Did GE's Jeff Immelt Pay Too Much for Lufkin?

Did GE's Jeff Immelt Pay Too Much for Lufkin?
Jeffrey Immelt, chairman and chief executive officer of General Electric, at a keynote address in San Francisco.
Photograph by David Paul Morris/Bloomberg

One thing you can say about Jeff Immelt: When the GE chief spots something he wants, he’s not afraid to pay a premium to get it. Such is the case with General Electric’s $3.3 billion acquisition of Lufkin Industries, which GE announced on April 8. At $85 a share, the purchase price is 38 percent higher than Friday’s close.

With GE’s rapid growth in oil and gas, it’s easy to see why the company would want the ability to boost the efficiency of wells through the pumps and lifts that Lufkin makes. But is it worth 13.5 times estimated Ebitda (earnings before interest, taxes, depreciation, and amortization)? Well, maybe, if you’re bullish that the prospects for domestic drilling and shale gas will continue to look bright for years to come.

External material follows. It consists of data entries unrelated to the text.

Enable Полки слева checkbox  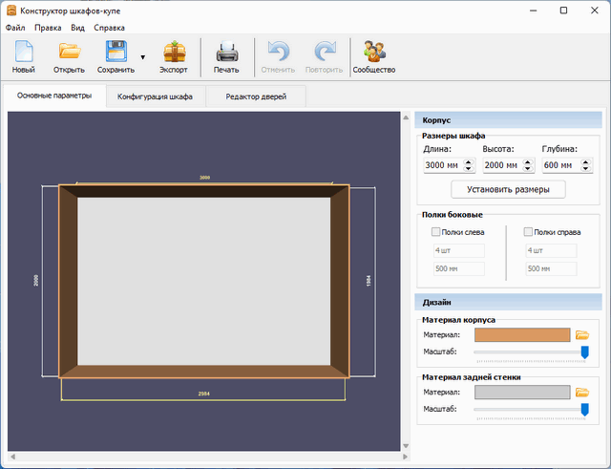436,232
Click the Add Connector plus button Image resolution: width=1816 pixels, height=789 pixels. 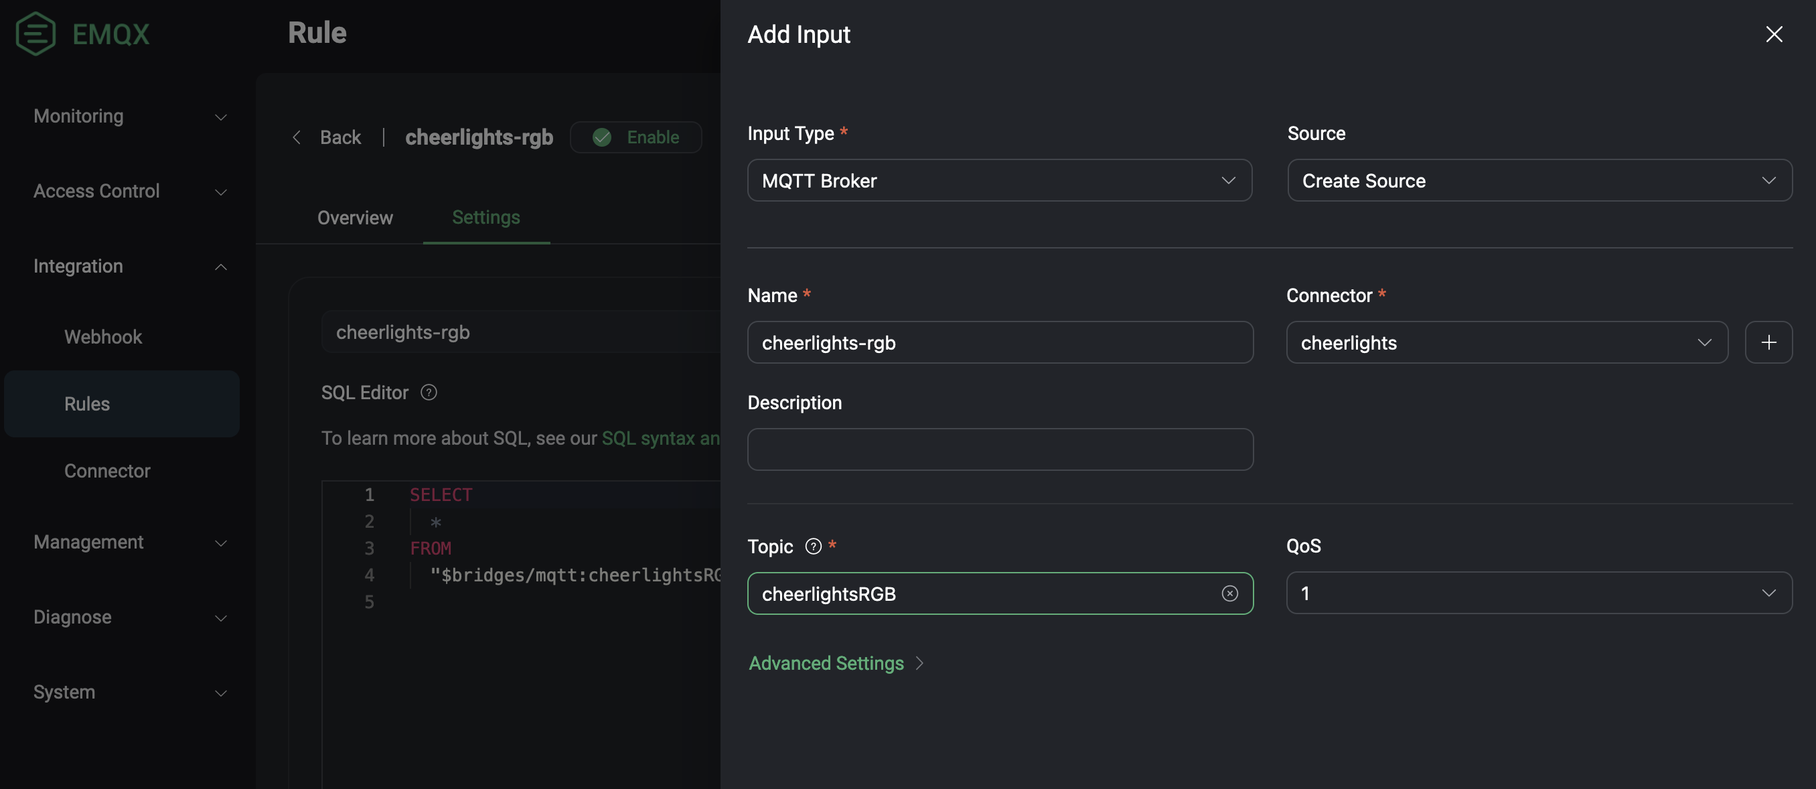(1769, 341)
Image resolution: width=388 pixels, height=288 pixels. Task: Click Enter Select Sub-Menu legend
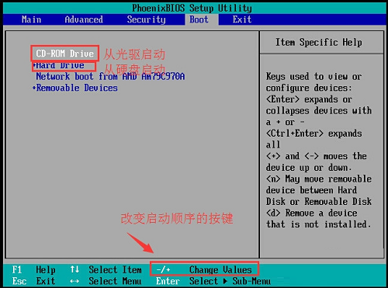point(213,281)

Too bad GE didn’t buy last August, when Lufkin’s price was hovering around $45. Even earlier this year, the stock was a relative bargain at $57. While few would dispute the logic of GE’s long-term bet on energy, the company’s willingness to shell out big bucks is hardly new. Immelt has long battled the perception that he pays too steep a price for acquisitions, whether it’s spending almost $10 billion for Amersham in health care or his various other bets in water, security, and other industries. Besides his prescient purchase of Enron’s wind business for a paltry $300 million back in 2002, it’s hard to think of a case where he has snapped up a bargain. As Sanford C. Bernstein analyst Steven Winoker observes: “GE has often been late in following popular secular stories as opposed to buying at cyclical lows when the targets are not popular.”

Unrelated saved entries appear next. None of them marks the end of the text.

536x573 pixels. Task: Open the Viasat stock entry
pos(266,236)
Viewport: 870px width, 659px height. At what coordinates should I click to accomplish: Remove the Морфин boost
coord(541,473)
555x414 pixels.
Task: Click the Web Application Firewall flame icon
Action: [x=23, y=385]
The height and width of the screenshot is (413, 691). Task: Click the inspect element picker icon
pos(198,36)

One reason GE pays so much, of course, is that it can. With $145 billion in annual sales and $77 billion in cash and cash equivalents last year, Immelt has a fatter wallet than most. He has a lower cost of capital, for one thing. The company is also a machine when it comes to squeezing out costs and boosting performance.

Whether GE manages to catch something at its cheapest is arguably a moot point over the long run. Immelt likes to take the long view and talks about making investments he says will position the company for decades to come. (Despite the high-profile exceptions when he’s bought and then sold off holdings in entertainment, security, and subprime loans, he has a pretty good record on that.)

Still, investors love to feel they’re betting on a beast that’s nimble at getting ahead of the trends. To that end, Immelt might want to step up the pressure on his folks to sniff out more bargains. Is energy a good bet for the 21st century? Sure. With rising populations and wealth worldwide, it’s hard to imagine it would be a lousy area to be in. Biofuels, genetic medicine, nanotechnology, and numerous other areas are likely to yield groundbreaking innovation, too.

The question is, at what price? Great portfolio moves look more appetizing when they’re crafted with foresight, discipline, and creativity.